On le voit, le synode sur la synodalité s’inscrit dans le sillage de l’“aggiornamento” de l’Église proposé par Vatican II. Les Églises particulières sont invitées à réfléchir aux moyens de rendre l’Église universelle plus synodale, "par la communion, la participation et la mission", selon les termes des consultations antérieures à l’Instrumentum laboris. Pour cela, l’écoute et le dialogue sont primordiaux comme style de vie, insistent les commentateurs, et non comme simples "techniques" de communication.

Mais les règles de cette réflexion restent très particulières. En effet, et le pape le rappelle occasionnellement, l’Église n’est pas une démocratie. "L’Église n’est pas une démocratie, mais une communauté dirigée par le seul Christ, écrit l’Assomptionniste Sylvain Gasser, cité par le journal La Croix. Elle naît d’une décision de Dieu et non des hommes. Sa confession de foi n’est pas mise aux voix. Ses ministres ne sont pas des délégués de la base mais reçus et comme suscités par l’Esprit (NDLR : selon une succession apostolique bien précise, comme l’affirment les Églises orientales qui se réclament d’Antioche et de Saint Pierre). Ses orientations pastorales ne font pas l’objet de débats parlementaires. "

De même, le Synode des évêques n’est pas un Parlement, insiste le Pape. Les décisions n’y sont pas prises à la majorité, mais "ensemble", un terme qui renvoie à la synodalité. Celle-ci consiste à "cheminer ensemble" grâce à un processus d’écoute mutuelle, de dialogue et de référence constante aux principaux dogmes de la foi catholique, comme aux vérités de la foi telles que transmises par la Tradition.

" Une pensée féconde doit rester inachevée "

Dans son ouvrage "Un temps pour choisir", le Pape s’est exprimé sur la synodalité en termes à la fois clairs et nuancés. Il écrit : "Une pensée féconde doit toujours rester inachevée, afin de laisser la place à un développement ultérieur (…) La façon de penser qu’il propose (référence au théologien Romano Guardini) nous ouvre à l’Esprit et au discernement des esprits. Si tu ne t’ouvres pas, tu ne peux discerner. D’où mon allergie aux moralismes et autres " ismes " qui essaient de résoudre tous les problèmes par des prescriptions, des équations et des règles (…) Mais pour être clair : j’abhorre également le relativisme (…), je crois aux vérités objectives et aux principes solides. Je suis reconnaissant de la solidité de la Tradition de l’Église, fruit de siècles de conduite pastorale et du principe d’une ‘ foi qui cherche à comprendre’ (…) J’aime à penser que nous ne possédons pas la vérité autant que la vérité nous possède (…) cette approche de la vérité contient  à la fois un élément d’assentiment et un élément de recherche continuelle (…) C’est pourquoi j’aime citer Gustav Mahler, qui dit que ‘la tradition, c’est la transmission du feu et non l’adoration des cendres’.

Un double défi

Le défi lancé au Synode sur la synodalité est donc double : méthodologique et doctrinal.
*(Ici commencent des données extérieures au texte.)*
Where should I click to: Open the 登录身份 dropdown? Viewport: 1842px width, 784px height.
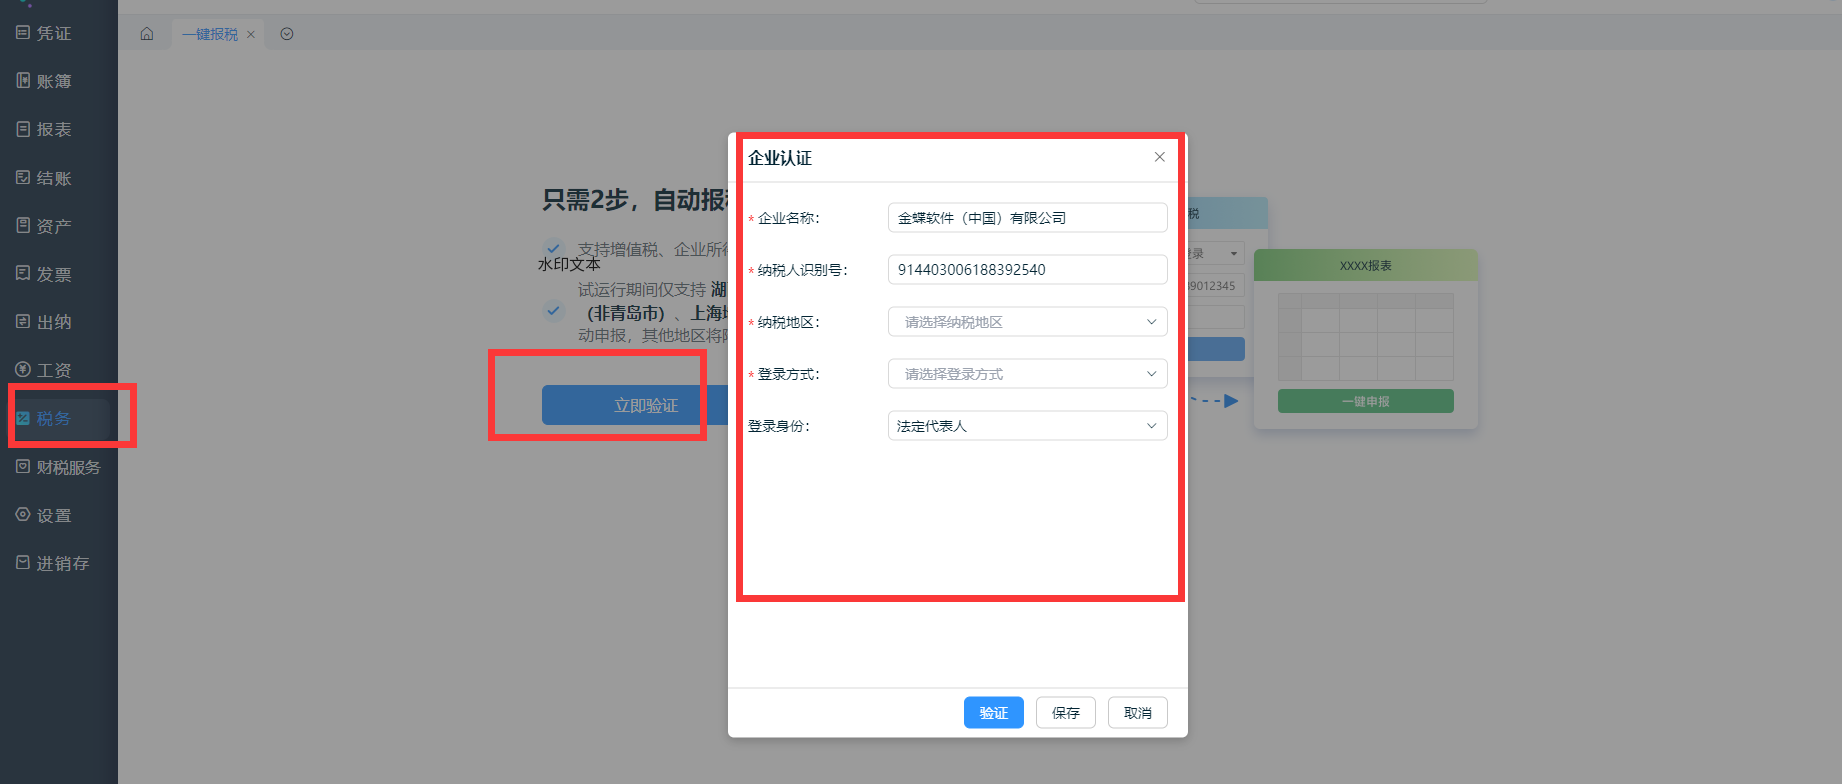coord(1027,426)
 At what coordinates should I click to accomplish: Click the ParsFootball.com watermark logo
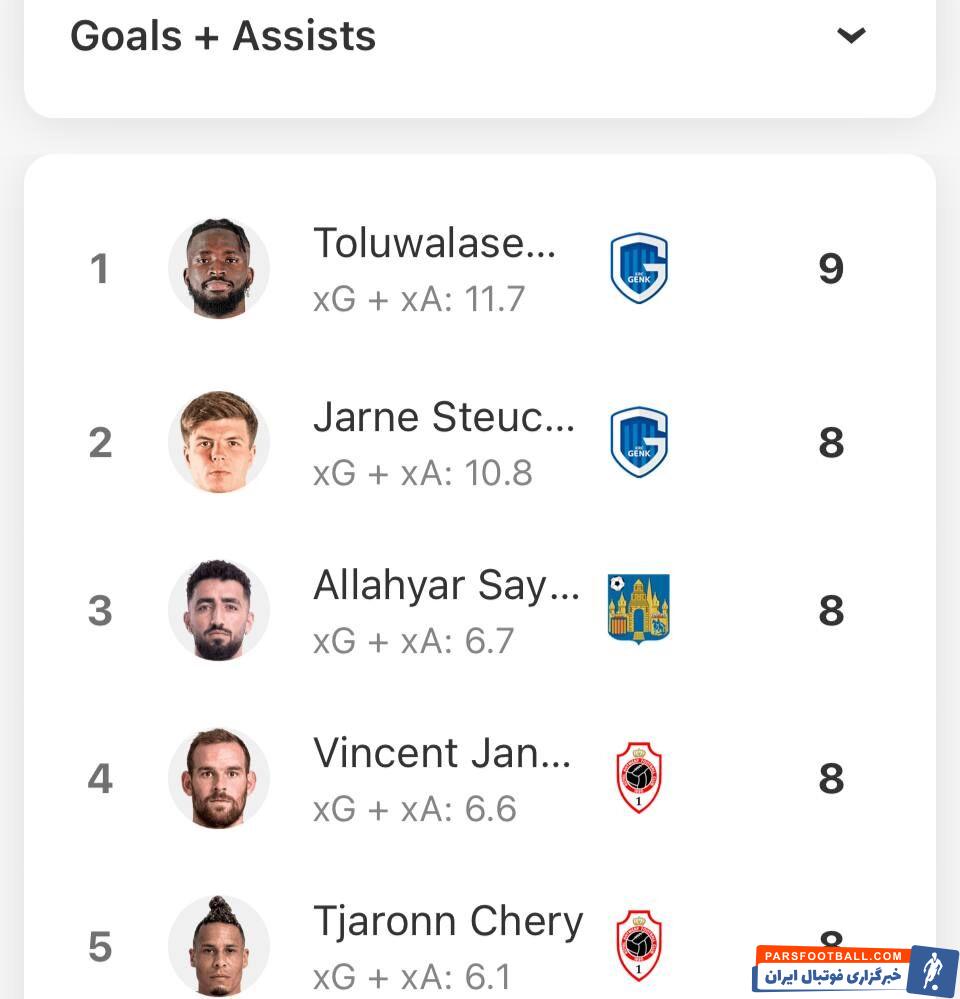click(855, 970)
La partie est-elle jouée d’avance ? Certainement pas. Sur le plan méthodologique, c’est une délicate partie qui s’ouvre. Sur le plan doctrinal, les fers sont déjà croisés. En effet, à la veille de l’ouverture des travaux du synode, cinq évêques "conservateurs" ont publiquement demandé au pape une attitude "plus claire" sur des questions morales, et d’abord la bénédiction des unions homosexuelles. Le minutage de cette demande n’est certainement pas innocent.  Les prochaines semaines diront ce qu’il en sera en définitif, sachant que François a toujours critiqué les polémiques et interférences qui veulent transformer la question synodale en un combat politique.